There’s a labyrinth down at Parkrose High School, not far from here, and I think I might try that for a walking meditation as well. It sounds perfect for this type of walking.

ADDITION: I was so engrossed in writing this that I forgot to share a quote from the book that I found especially helpful.  Here it is.

The intention in mindfulness practice is not to forcibly control the mind but to perceive clearly its healthy and harmful patterns.  It is to approach our minds and bodies with a sense of curiosity, openness, and acceptance so that we may see what is here to be discovered, and be it without so much struggling.

Clean Floor, Oh Yeah!

As I mentioned before, my new therapist prescribed a book for me, The Mindful Way through Depression.  I’ve only just started reading it, because the Portland Snowpocalypse delayed its arrival via UPS.

I think mindfulness is going to take a lot of re-training for my brain.
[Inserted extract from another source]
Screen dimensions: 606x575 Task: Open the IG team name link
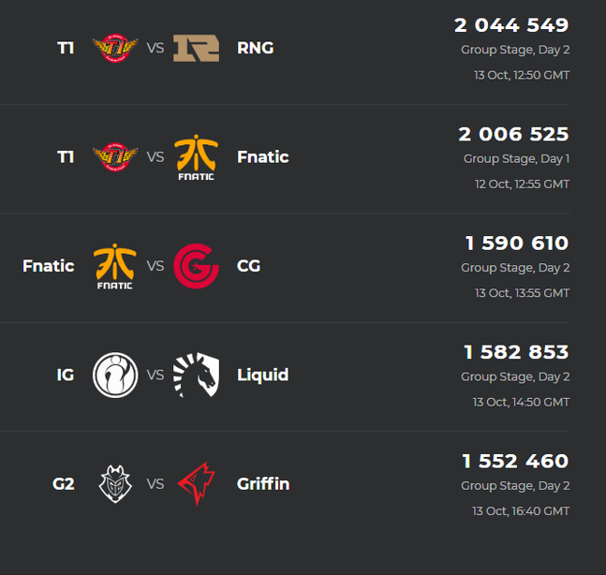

Author Jon Kabat-Zinn says “Mindfulness means paying attention in a particular way; on purpose, in the present moment, and non-judgmentally.”  It also involves using all of your senses to pay attention to what you are experiencing.

I’m not used to taking life one thing at a time; or to concentrating on my physical senses.  I keep my brain constantly busy; I read, listen to music, watch TV, or use the computer, and if I have to do something else, I usually add those other things to it.

For instance, taking a walk around the neighborhood is horribly boring.  There’s nothing to see, and nothing to do with my brain.  Music helps some.

If I have to do housework, I’m usually pushing myself through it using the computer as a reward.  It’s something annoying to be gotten through so that I can do more enjoyable things.  And so I continue to hate it, and to become depressed over having to do it, and over my not doing it well enough.

If I were practicing mindfulness while doing housework (and I’m not, at least not yet), I might concentrate on the sensations of what I’m doing; what it feels like physically to bend over and pick things up (wait, that might not be good), or to sweep floors clean.  I might pay attention to how the hardwood floor looks, and to its texture.  I might enjoy the change in how things look and feel as I clean.

I don’t know what I might experience; I haven’t bothered to notice yet.  But I suspect it might help to see the housework as a valuable experience in and of itself, rather than as an obstacle to other things.

But meanwhile, I do have a clean floor, because I promised myself a little time with the computer after I cleaned it.  Yay, me!